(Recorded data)
● ● ● ●

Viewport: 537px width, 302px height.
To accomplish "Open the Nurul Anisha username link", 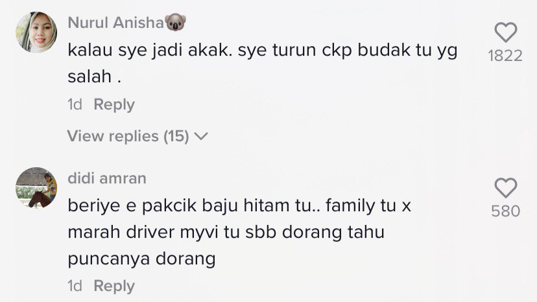I will pos(116,23).
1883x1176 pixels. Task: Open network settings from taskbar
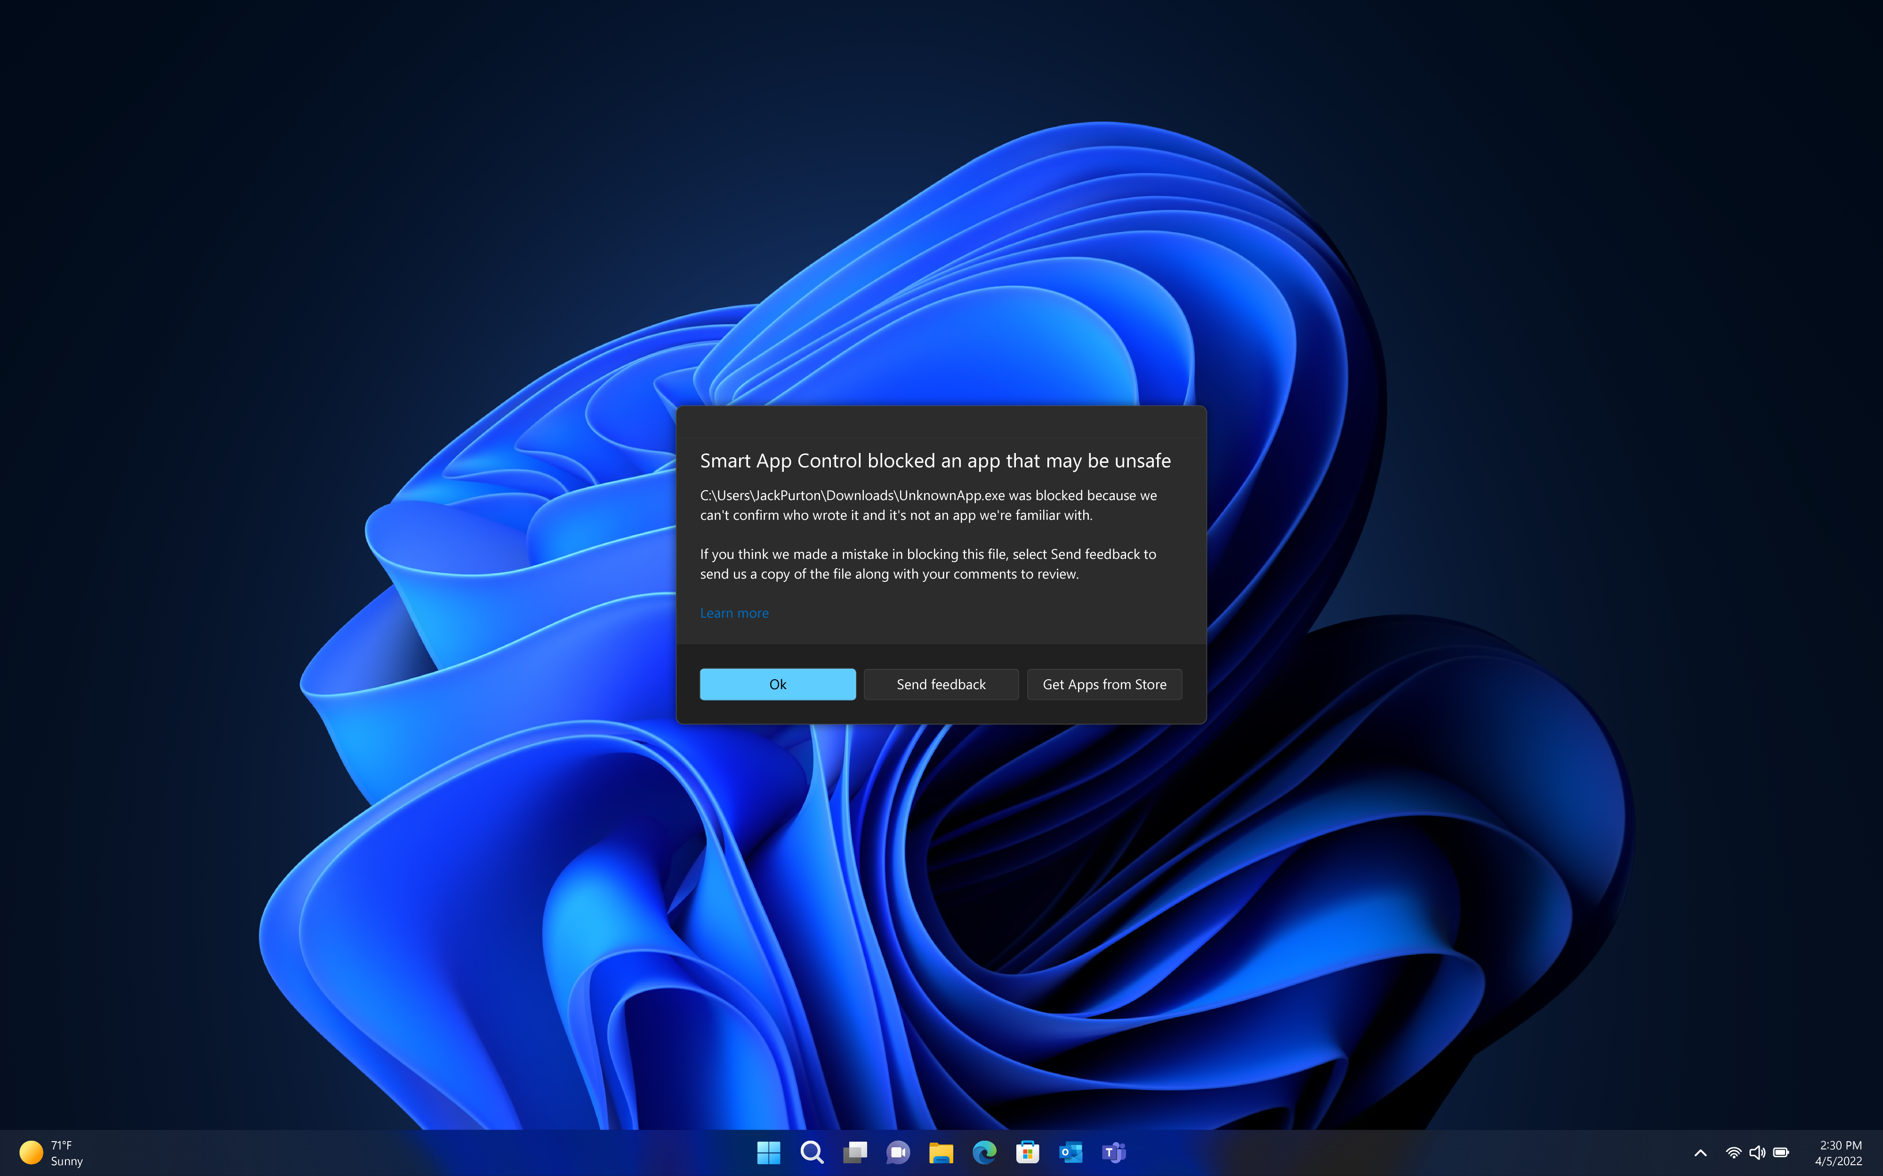pyautogui.click(x=1734, y=1153)
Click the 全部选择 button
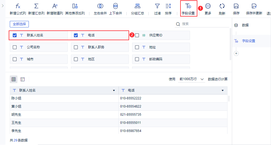 coord(19,24)
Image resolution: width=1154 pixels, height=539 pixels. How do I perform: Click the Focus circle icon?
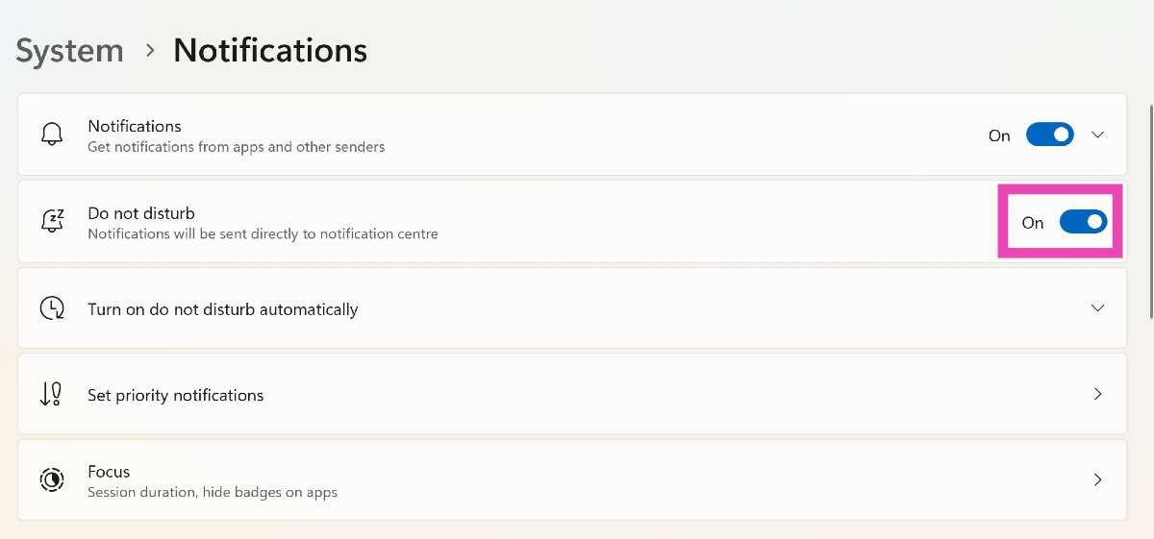[x=52, y=479]
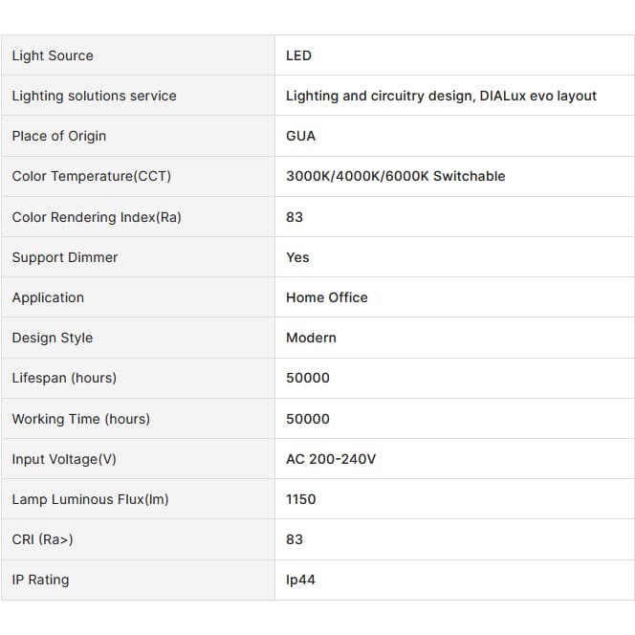This screenshot has height=635, width=635.
Task: Select the Modern value cell
Action: [455, 338]
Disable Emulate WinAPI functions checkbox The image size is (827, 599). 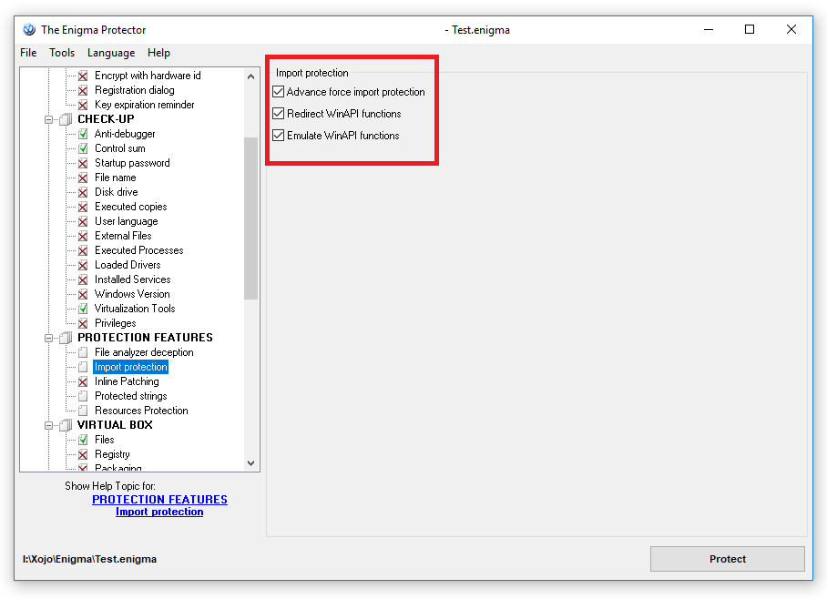coord(279,136)
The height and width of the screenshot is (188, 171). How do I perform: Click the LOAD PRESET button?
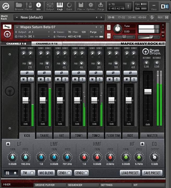tap(130, 173)
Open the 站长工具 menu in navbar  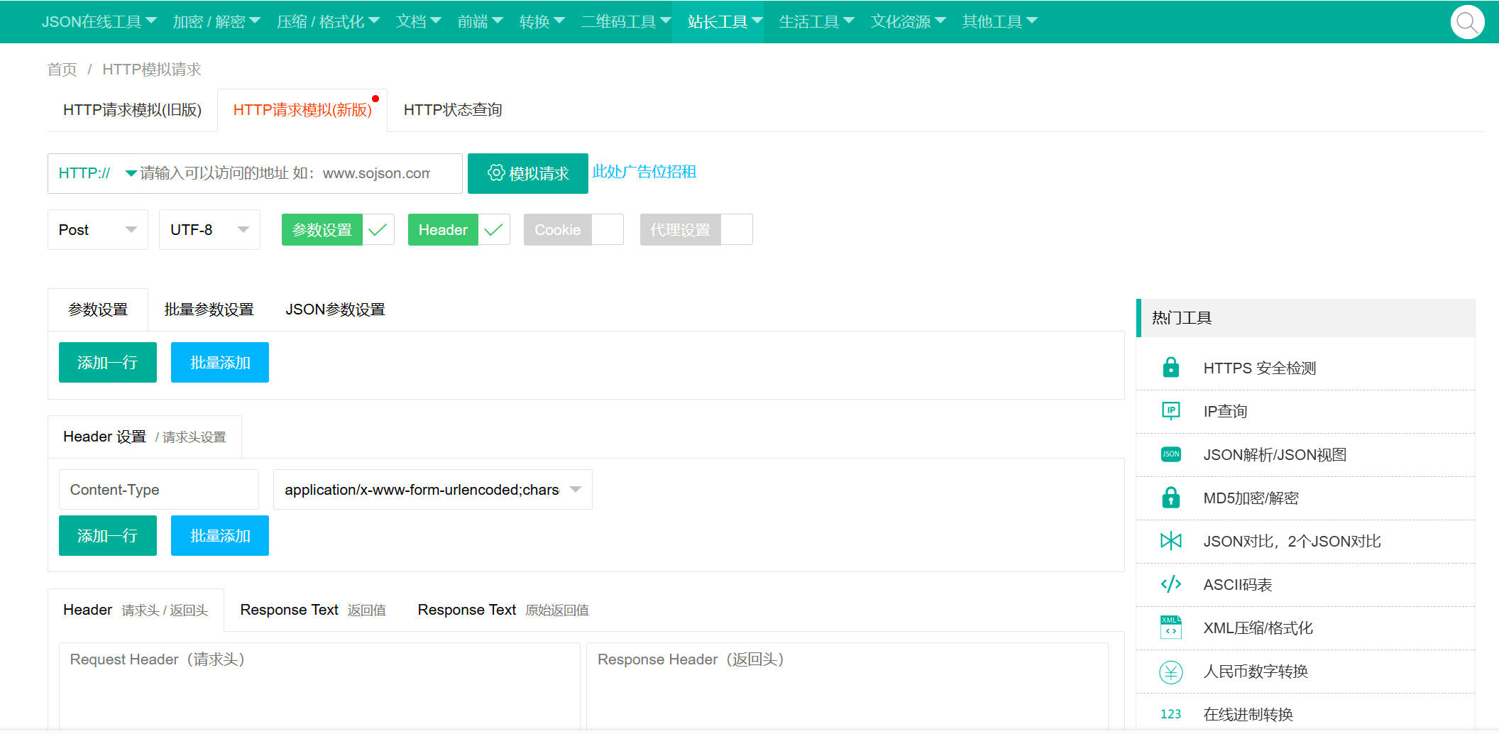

● ● ● ●

The lines from the one holding "The height and" to the final line of the entries are to be duplicated exactly, and the pictures are to be left out.

**Result**
The height and width of the screenshot is (188, 171). How do I perform: Click the LOAD PRESET button?
tap(130, 173)
Open the 站长工具 menu in navbar  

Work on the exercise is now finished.